This work addresses the unclear attacker capability impact mechanisms and inaccurate threat assessments in model stealing attacks. We systematically disentangle the true contributions of attacker knowledge—including query budget, surrogate data quality, and architectural priors—to substitute model fidelity via controlled-variable attribution analysis and ablation studies across tasks, architectures, and data scales. Key findings: (1) stronger target models are paradoxically more vulnerable to high-fidelity stealing; (2) task complexity, rather than model complexity, better characterizes stealing difficulty; and (3) data quality and architecture compatibility vastly outweigh naive increases in query volume or parameter count. Building on these insights, we propose a data-free distillation strategy that achieves superior attack performance under extremely low query budgets—outperforming state-of-the-art attacks—and reveals that current defenses severely underestimate real-world threats.
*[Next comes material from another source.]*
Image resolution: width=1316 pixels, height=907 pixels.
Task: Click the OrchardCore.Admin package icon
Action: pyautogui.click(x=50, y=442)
Machine learning models were shown to be vulnerable to model stealing attacks, which lead to intellectual property infringement. Among other methods, substitute model training is an all-encompassing attack applicable to any machine learning model whose behaviour can be approximated from input-output queries. Whereas prior works mainly focused on improving the performance of substitute models by, e.g. developing a new substitute training method, there have been only limited ablation studies on the impact the attacker's strength has on the substitute model's performance. As a result, different authors came to diverse, sometimes contradicting, conclusions. In this work, we exhaustively examine the ambivalent influence of different factors resulting from varying the attacker's capabilities and knowledge on a substitute training attack. Our findings suggest that some of the factors that have been considered important in the past are, in fact, not that influential; instead, we discover new correlations between attack conditions and success rate. In particular, we demonstrate that better-performing target models enable higher-fidelity attacks and explain the intuition behind this phenomenon. Further, we propose to shift the focus from the complexity of target models toward the complexity of their learning tasks. Therefore, for the substitute model, rather than aiming for a higher architecture complexity, we suggest focusing on getting data of higher complexity and an appropriate architecture. Finally, we demonstrate that even in the most limited data-free scenario, there is no need to overcompensate weak knowledge with millions of queries. Our results often exceed or match the performance of previous attacks that assume a stronger attacker, suggesting that these stronger attacks are likely endangering a model owner's intellectual property to a significantly higher degree than shown until now.